Records for locating described items:

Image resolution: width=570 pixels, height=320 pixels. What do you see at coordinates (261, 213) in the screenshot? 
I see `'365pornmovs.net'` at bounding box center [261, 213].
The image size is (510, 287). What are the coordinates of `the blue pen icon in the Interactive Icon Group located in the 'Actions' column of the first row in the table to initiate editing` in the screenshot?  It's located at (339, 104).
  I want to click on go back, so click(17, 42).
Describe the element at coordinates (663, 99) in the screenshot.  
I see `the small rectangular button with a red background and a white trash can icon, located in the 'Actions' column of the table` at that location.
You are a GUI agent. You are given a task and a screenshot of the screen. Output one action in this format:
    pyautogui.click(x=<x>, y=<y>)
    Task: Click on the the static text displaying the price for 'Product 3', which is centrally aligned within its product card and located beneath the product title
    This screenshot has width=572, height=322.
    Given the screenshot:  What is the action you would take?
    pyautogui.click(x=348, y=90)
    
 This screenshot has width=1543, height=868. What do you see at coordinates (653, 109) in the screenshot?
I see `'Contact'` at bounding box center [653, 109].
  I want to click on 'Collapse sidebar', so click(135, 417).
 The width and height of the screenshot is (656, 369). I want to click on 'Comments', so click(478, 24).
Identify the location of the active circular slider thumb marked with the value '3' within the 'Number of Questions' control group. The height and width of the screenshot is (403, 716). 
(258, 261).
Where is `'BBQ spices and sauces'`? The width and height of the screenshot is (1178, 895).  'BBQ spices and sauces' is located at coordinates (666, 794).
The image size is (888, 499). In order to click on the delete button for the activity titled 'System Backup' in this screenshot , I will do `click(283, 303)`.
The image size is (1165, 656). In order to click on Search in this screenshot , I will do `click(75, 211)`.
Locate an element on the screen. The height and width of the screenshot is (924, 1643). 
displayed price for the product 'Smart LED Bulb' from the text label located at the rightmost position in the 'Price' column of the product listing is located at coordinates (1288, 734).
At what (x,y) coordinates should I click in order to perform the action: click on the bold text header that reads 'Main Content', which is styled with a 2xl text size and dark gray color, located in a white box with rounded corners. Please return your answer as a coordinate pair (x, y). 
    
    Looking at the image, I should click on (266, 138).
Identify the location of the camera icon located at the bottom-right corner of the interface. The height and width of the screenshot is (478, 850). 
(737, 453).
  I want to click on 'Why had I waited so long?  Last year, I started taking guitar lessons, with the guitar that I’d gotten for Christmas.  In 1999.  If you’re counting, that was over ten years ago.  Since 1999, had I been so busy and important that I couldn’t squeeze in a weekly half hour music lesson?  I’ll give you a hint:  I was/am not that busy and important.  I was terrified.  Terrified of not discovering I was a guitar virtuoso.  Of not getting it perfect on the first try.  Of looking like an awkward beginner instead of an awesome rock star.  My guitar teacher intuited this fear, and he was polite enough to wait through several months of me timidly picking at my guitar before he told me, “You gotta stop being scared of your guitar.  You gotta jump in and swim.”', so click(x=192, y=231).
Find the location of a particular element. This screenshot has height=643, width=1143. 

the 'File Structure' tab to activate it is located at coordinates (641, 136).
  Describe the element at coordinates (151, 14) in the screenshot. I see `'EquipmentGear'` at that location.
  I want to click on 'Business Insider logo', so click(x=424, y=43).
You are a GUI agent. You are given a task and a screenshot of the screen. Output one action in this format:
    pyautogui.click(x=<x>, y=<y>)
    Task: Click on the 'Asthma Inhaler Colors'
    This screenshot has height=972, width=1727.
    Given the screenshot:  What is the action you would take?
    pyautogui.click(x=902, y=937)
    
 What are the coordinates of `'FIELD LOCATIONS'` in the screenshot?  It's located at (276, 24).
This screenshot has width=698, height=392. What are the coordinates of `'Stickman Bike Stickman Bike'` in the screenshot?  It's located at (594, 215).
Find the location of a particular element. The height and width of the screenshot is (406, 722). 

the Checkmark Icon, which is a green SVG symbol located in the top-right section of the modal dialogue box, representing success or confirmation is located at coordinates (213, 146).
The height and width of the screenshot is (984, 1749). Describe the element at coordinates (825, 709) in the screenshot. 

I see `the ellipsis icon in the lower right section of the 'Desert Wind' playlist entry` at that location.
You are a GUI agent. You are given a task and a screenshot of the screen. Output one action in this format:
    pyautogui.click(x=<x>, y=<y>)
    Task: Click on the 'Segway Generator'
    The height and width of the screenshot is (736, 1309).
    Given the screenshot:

Challenge:
Copy out all of the material again, swapping every occurrence of "GUI agent" for "GUI assistant" and changing nothing else.

Response:
Image resolution: width=570 pixels, height=320 pixels. What do you see at coordinates (261, 213) in the screenshot? 
I see `'365pornmovs.net'` at bounding box center [261, 213].
The image size is (510, 287). What are the coordinates of `the blue pen icon in the Interactive Icon Group located in the 'Actions' column of the first row in the table to initiate editing` in the screenshot?  It's located at (339, 104).
  I want to click on go back, so click(17, 42).
Describe the element at coordinates (663, 99) in the screenshot.  
I see `the small rectangular button with a red background and a white trash can icon, located in the 'Actions' column of the table` at that location.
You are a GUI assistant. You are given a task and a screenshot of the screen. Output one action in this format:
    pyautogui.click(x=<x>, y=<y>)
    Task: Click on the the static text displaying the price for 'Product 3', which is centrally aligned within its product card and located beneath the product title
    This screenshot has width=572, height=322.
    Given the screenshot:  What is the action you would take?
    pyautogui.click(x=348, y=90)
    
 This screenshot has width=1543, height=868. What do you see at coordinates (653, 109) in the screenshot?
I see `'Contact'` at bounding box center [653, 109].
  I want to click on 'Collapse sidebar', so click(135, 417).
 The width and height of the screenshot is (656, 369). I want to click on 'Comments', so click(478, 24).
Identify the location of the active circular slider thumb marked with the value '3' within the 'Number of Questions' control group. The height and width of the screenshot is (403, 716). 
(258, 261).
Where is `'BBQ spices and sauces'`? The width and height of the screenshot is (1178, 895).  'BBQ spices and sauces' is located at coordinates (666, 794).
The image size is (888, 499). In order to click on the delete button for the activity titled 'System Backup' in this screenshot , I will do `click(283, 303)`.
The image size is (1165, 656). In order to click on Search in this screenshot , I will do `click(75, 211)`.
Locate an element on the screen. The height and width of the screenshot is (924, 1643). 
displayed price for the product 'Smart LED Bulb' from the text label located at the rightmost position in the 'Price' column of the product listing is located at coordinates (1288, 734).
At what (x,y) coordinates should I click in order to perform the action: click on the bold text header that reads 'Main Content', which is styled with a 2xl text size and dark gray color, located in a white box with rounded corners. Please return your answer as a coordinate pair (x, y). 
    
    Looking at the image, I should click on (266, 138).
Identify the location of the camera icon located at the bottom-right corner of the interface. The height and width of the screenshot is (478, 850). 
(737, 453).
  I want to click on 'Why had I waited so long?  Last year, I started taking guitar lessons, with the guitar that I’d gotten for Christmas.  In 1999.  If you’re counting, that was over ten years ago.  Since 1999, had I been so busy and important that I couldn’t squeeze in a weekly half hour music lesson?  I’ll give you a hint:  I was/am not that busy and important.  I was terrified.  Terrified of not discovering I was a guitar virtuoso.  Of not getting it perfect on the first try.  Of looking like an awkward beginner instead of an awesome rock star.  My guitar teacher intuited this fear, and he was polite enough to wait through several months of me timidly picking at my guitar before he told me, “You gotta stop being scared of your guitar.  You gotta jump in and swim.”', so click(x=192, y=231).
Find the location of a particular element. This screenshot has height=643, width=1143. 

the 'File Structure' tab to activate it is located at coordinates (641, 136).
  Describe the element at coordinates (151, 14) in the screenshot. I see `'EquipmentGear'` at that location.
  I want to click on 'Business Insider logo', so click(x=424, y=43).
You are a GUI assistant. You are given a task and a screenshot of the screen. Output one action in this format:
    pyautogui.click(x=<x>, y=<y>)
    Task: Click on the 'Asthma Inhaler Colors'
    This screenshot has height=972, width=1727.
    Given the screenshot:  What is the action you would take?
    pyautogui.click(x=902, y=937)
    
 What are the coordinates of `'FIELD LOCATIONS'` in the screenshot?  It's located at (276, 24).
This screenshot has width=698, height=392. What are the coordinates of `'Stickman Bike Stickman Bike'` in the screenshot?  It's located at (594, 215).
Find the location of a particular element. The height and width of the screenshot is (406, 722). 

the Checkmark Icon, which is a green SVG symbol located in the top-right section of the modal dialogue box, representing success or confirmation is located at coordinates (213, 146).
The height and width of the screenshot is (984, 1749). Describe the element at coordinates (825, 709) in the screenshot. 

I see `the ellipsis icon in the lower right section of the 'Desert Wind' playlist entry` at that location.
You are a GUI assistant. You are given a task and a screenshot of the screen. Output one action in this format:
    pyautogui.click(x=<x>, y=<y>)
    Task: Click on the 'Segway Generator'
    The height and width of the screenshot is (736, 1309).
    Given the screenshot:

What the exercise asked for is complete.